Pryor’s talk was filled with stories from his political career – starting with the third grade, when he first was elected class president in his hometown of Camden. He served as class president every year until his senior year, until he became student body president. His grandfather and father were sheriffs of Ouachita County. His mother was the first Arkansas woman to seek elective office after women were given the right to vote and eventually served on the school board. He later served as a state representative, in the U.S. House of Representatives, as governor and as a U.S. senator.

“I’ve always loved it. I’m kind of like a moth to the flame, I’d guess you say,” Pryor said of politics.

(from left) U.S. Sen. Dale Bumpers, Gov. Bill Clinton, and U.S. Sen. Dale Bumpers
(from left) U.S. Sen. Dale Bumpers, Gov. Bill Clinton, and U.S. Sen. Dale Bumpers

Pryor recalled his experiences serving as a page in the U.S. Capitol as a high school student in 1951. After watching a movie, “Born Yesterday,” a story based in Washington, D.C., he wrote U.S. Rep. Oren Harris asking to be a page. He was given that chance soon afterward. On his first day on the job, he arrived at the Capitol and was sent to the Senate. There a senator who was filibustering a bill reached into his pocket, pulled out a $10 bill and told him to go to his apartment to retrieve his bedroom slippers, which Pryor did, taking his first taxi ride. The senator was arch-anticommunist Sen. Joe McCarthy.

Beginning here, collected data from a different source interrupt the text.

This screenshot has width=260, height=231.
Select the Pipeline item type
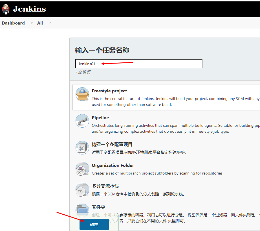click(100, 117)
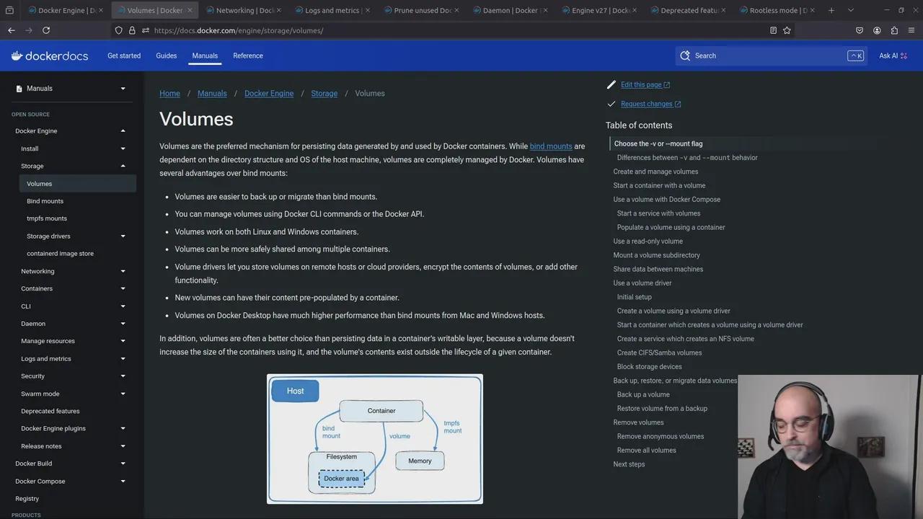
Task: Open the Firefox extensions puzzle icon
Action: pos(894,30)
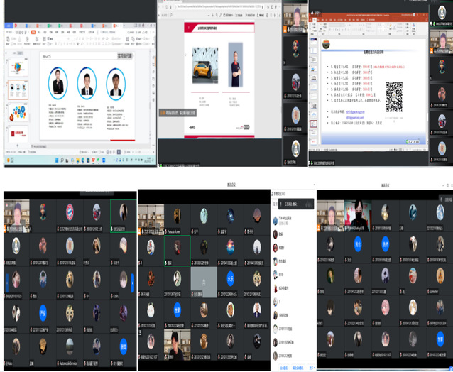
Task: Click the QR code on the fee slide
Action: coord(394,97)
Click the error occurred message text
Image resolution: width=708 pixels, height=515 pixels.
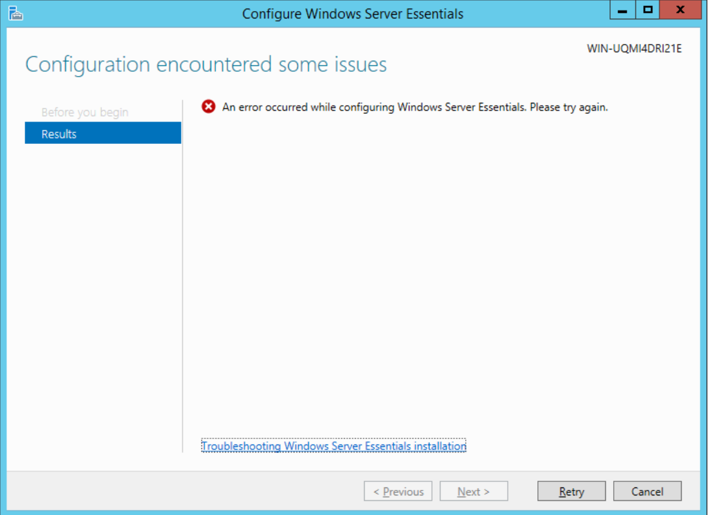414,107
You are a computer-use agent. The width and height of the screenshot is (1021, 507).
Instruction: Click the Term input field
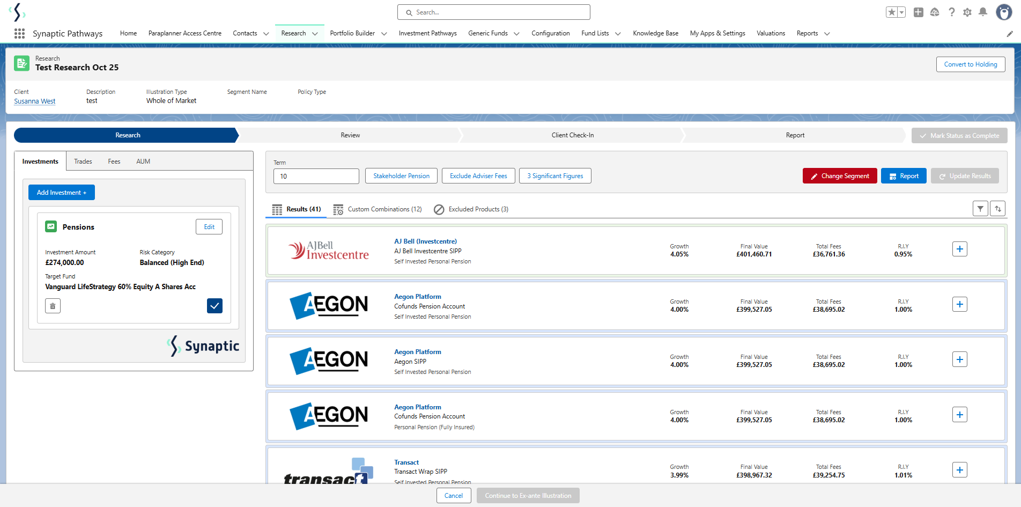(316, 176)
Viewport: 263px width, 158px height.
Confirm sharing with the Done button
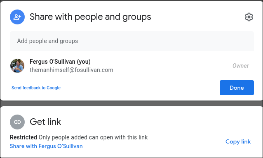237,88
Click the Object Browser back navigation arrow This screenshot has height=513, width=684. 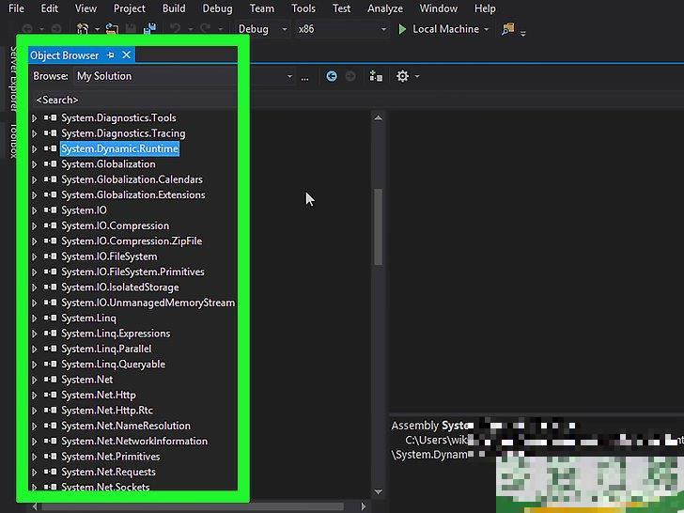[332, 76]
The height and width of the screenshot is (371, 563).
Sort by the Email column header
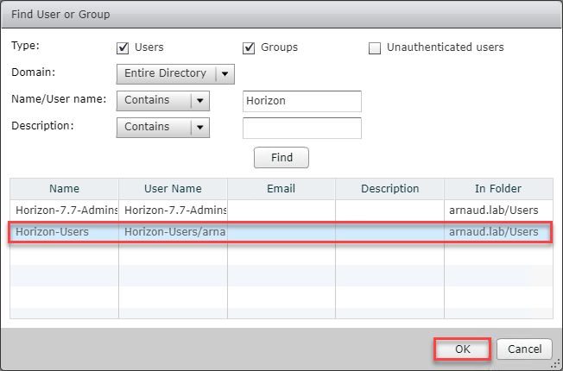pos(282,189)
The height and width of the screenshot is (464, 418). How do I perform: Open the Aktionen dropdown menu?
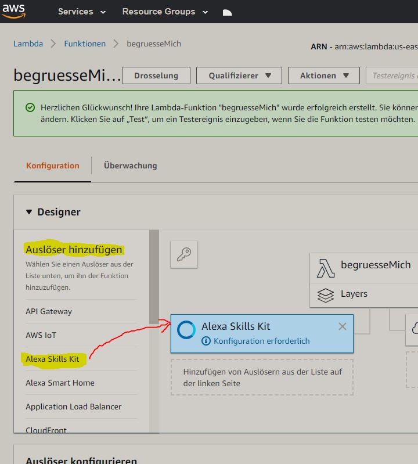click(x=325, y=75)
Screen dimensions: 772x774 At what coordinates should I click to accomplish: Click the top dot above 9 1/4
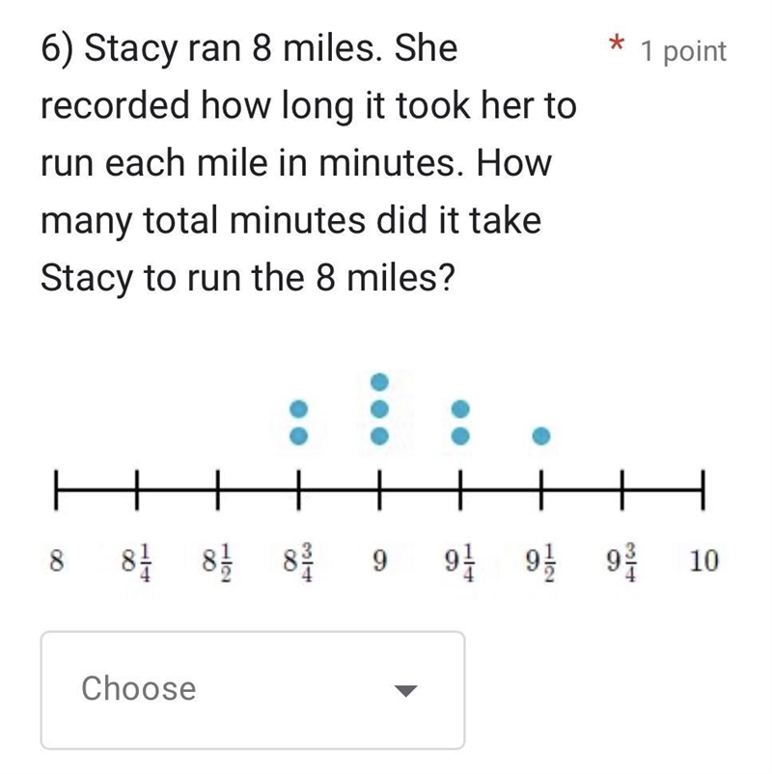[460, 409]
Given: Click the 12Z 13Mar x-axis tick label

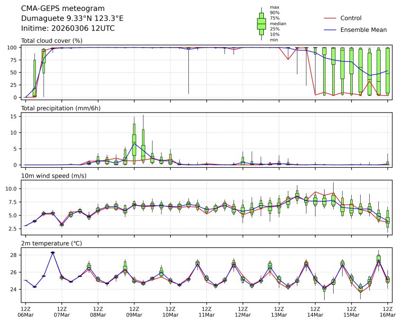Looking at the screenshot, I should tap(279, 312).
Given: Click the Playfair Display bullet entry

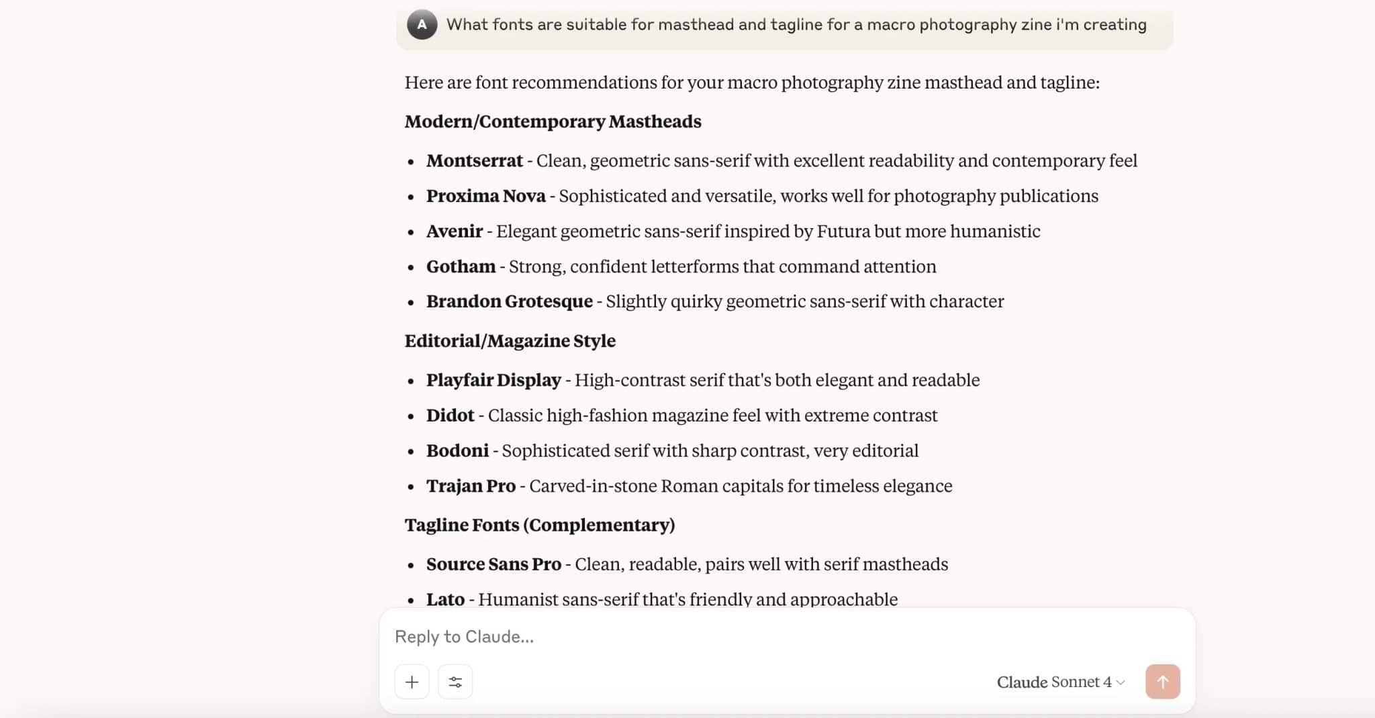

Pryor said when his job ended that summer, he went downstairs to the basement, climbed up into a crevasse and stuck a dime in the corner where no one would find it. He told the dime he would come back to get it someday when he was a congressman. Seventeen years later, after he was elected to the U.S. House of Representatives, he went to see if the dime was still there. It was, and that’s where he left it.

Pryor said he and former Gov. Orval Faubus had a frosty relationship dating back to when Pryor served as a driver for Gov. Francis Cherry’s 1954 re-election campaign, which Faubus won. Writing as a student for the University of Arkansas newspaper, Pryor editorialized against Faubus. Such bad blood was created that Pryor could get nothing accomplished in the Legislature – not even a resolution praising British Prime Minister Winston Churchill after his death. Pryor defeated Faubus in the 1974 governor’s race.

Of Faubus, whose name lives in infamy because of the Central High School integration crisis, Pryor said, “I never knew if Faubus himself was an ardent segregationist, or was he an opportunist. May have been both.”

But the two governors’ relationship warmed later in life when Pryor was in the UAMS intensive care unit and Faubus stopped by and left a nice note wishing him well. Pryor later drove Faubus to an event when Faubus was Gov. Frank White’s director of veterans affairs.

Pryor named the first female and first African-American Arkansas Supreme Court justices and the first female Highway Commission member. He also appointed Kaneaster Hodges to the U.S. Senate to fill the final year of Sen. John McClellan’s term after McClellan died. Pryor said he had planned to offer the appointment to McClellan’s widow until she told him she wasn’t interested, so he instead called Hodges, a Newport lawyer. When Hodges initially refused the appointment, Pryor told him he would call again at 8 a.m. the next morning and ask him then if he wanted to deny his children and grandchildren the right to say they had descended from a U.S. Senator. Hodges agreed to the appointment.

Pryor described the recently opened new offices on the Fayetteville town square of the University of Arkansas’ David and Barbara Pryor Center for Arkansas Oral and Visual History,  which preserves Arkansas memories and culture. Started with $250,000 in leftover campaign money with a lot of help from a $2 million check from Don Tyson, the Pryor Center offers a place for Arkansans to record their stories and includes 27,000 hours of newscasts from KATV Channel 7 – every newscast since 1956, all of which eventually will be digitized.